29 Basicamente, considerariam os custos de levar adiante uma reclamação
eleitoral e a consequente chance de êxito neste desafio (neste caso,
dependendo, por exemplo, da esperada intercessão da maioria no processo de
reconhecimento) como, também, o valor atribuído, individualmente, ao assento no
Congresso.
30 Enquanto o Congresso Nacional se reunia, provisoriamente, em abril, as
eleições para a Câmara dos Deputados e a renovação do terço do Senado Federal
ocorreram bem antes. As eleições estudadas neste artigo ocorreram nas
respectivas datas: 31/12/1899; 18/2/1903; 30/1/1906; 30/1/1909; 31/1/1912; 30/
1/1915; 1/3/1918; 20/2/1921; 17/2/1924; 24/2/1927; 1/3/1930.
31 Segundo o Regimento Interno da Câmara aprovado em 1891, os relatores das
comissões de inquérito, uma vez informados do teor dos documentos referentes
aos escrutínios, convidariam "os interessados, seus advogados ou procuradores,
para oferecerem as suas exposições a respeito do processo eleitoral unicamente"
(RICD, 1891, art. 7, § 2º, ênfase nossa).
32 Infelizmente, os relatórios das Comissões de Inquéritolavrados na Câmara
Baixa não apresentam documentos completos para os pleitos ocorridos em 1894 e
1897, impedindo a comparação do volume de contestações formalizadas para ambas
as eleições. Aproveitamos ainda para apontar que nosso estudo contempla apenas
as eleições regulares, e não as suplementares, realizadas em caso de renúncia
ou falecimento de um representante, quando era necessário convocar novo pleito
para ocupação da cadeira vacante.
33 A partir de agora, os termos contestação, petição, protesto oficial e
queixas formais passam a ser intercambiáveis ainda com denúnciase alegações de
fraude.
34 Sobre o nexo de causalidade entre competição partidário-eleitoral e fraude,
ver a discussão presente em Lehoucq (2003).

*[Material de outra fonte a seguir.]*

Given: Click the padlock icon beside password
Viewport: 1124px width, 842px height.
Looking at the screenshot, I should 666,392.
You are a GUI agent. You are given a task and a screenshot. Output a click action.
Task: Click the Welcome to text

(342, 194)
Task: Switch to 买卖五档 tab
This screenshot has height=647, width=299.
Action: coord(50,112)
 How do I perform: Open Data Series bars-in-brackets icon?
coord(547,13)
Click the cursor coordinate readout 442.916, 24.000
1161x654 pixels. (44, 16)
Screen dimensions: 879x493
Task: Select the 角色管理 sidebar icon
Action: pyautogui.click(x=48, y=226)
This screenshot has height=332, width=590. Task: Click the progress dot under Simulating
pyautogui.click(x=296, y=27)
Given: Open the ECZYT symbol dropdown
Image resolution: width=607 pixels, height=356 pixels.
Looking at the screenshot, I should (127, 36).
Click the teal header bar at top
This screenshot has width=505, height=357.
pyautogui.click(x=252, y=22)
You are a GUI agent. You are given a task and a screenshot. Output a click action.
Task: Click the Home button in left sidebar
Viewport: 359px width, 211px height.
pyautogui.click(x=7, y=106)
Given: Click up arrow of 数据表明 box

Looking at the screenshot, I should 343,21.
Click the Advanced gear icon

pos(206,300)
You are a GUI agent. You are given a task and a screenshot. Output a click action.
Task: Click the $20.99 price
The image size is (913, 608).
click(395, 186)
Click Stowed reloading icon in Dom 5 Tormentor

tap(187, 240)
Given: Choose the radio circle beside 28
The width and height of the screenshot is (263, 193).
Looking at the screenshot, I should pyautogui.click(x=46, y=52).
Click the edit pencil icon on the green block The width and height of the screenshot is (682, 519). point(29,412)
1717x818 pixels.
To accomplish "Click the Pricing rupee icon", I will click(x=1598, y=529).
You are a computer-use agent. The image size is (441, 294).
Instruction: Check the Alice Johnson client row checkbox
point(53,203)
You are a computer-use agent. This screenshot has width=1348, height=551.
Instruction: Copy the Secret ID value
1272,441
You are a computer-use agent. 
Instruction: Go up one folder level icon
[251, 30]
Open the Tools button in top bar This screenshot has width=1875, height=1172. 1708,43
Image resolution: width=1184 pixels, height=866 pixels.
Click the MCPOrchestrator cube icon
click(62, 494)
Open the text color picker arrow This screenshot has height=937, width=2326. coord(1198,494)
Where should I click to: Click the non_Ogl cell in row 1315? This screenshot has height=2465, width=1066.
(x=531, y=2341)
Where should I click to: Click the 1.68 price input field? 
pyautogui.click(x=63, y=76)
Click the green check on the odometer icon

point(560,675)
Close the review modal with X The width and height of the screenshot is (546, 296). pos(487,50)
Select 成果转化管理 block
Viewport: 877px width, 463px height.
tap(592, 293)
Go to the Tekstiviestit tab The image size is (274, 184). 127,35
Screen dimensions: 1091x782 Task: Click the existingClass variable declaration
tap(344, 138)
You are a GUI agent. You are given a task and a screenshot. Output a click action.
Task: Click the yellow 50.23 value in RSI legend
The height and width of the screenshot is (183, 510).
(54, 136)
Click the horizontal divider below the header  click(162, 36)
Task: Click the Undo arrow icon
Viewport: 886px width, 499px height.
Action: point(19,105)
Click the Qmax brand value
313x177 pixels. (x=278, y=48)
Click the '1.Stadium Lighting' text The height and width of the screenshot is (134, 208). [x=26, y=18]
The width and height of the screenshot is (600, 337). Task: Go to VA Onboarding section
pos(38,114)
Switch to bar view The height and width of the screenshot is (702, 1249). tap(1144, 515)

35 A decisão de medir a competição desta forma deriva da dificuldade de coleta
de dados e informações para todos os candidatos. Mesmo assim, conseguimos os
votos para os primeiros dos não eleitos e o último dos eleitos de 432
distritos, restando 63 missings. Para uma discussão metodológica sobre a
decisão de operacionalizar a competição eleitoral nestes termos e os problemas
na coleta dos dados, remetemos ao Apêndice deste artigo.
36 Considerando a variação nos dados e os valores extremos significativos, uma
média mais "robusta" da média aritmética seria a mediana ' que, no caso dos
distritos sem fraude é 0,31, passando para 0,74 no caso de distritos fraudados.
37 Para detalhamento da compilação dos resultados eleitorais nos distritos como
a realizamos, remetemos às considerações contidas no Apêndice.
38 Isso não significa desconhecer as inúmeras dissidências pelas quais passou o
PRP durante a Primeira República (Woodard, 2005). Todavia, nossos dados mostram
que tais divergências internas não chegaram a subtrair do referido partido o
controle da dinâmica eleitoral que conduzia com mão de ferro.
39 A respeito das interpretações de Leal sobre as eleições ver, por último, as
reflexões de Limongi (2012).
40 Posada-Carbó (2000) é referência obrigatória para uma discussão aprofundada
deste tópico.
41 Em artigo recente, Wanderley Guilherme dos Santos endossa direção correlata,
mesmo indiretamente, ao constatar a baixa taxa de reeleição na Câmara Federal,
"posto que os senhores locais destituíam de poder qualquer representante"
(Santos, 2013:16).
42 O esforço é certamente enorme na medida em que as disputas políticas se
travarem dentro dos estados ' e não no plano nacional. Isto obriga o
redirecionamento da atenção para a dinâmica partidária interna a cada um dos 22
estados que compunham a federação. Recomendamos, a título de inspiração, os
trabalhos existentes para o caso do Rio de Janeiro e do Distrito Federal
(Freire, 2000; Pinto, 2011; Veneu,1987).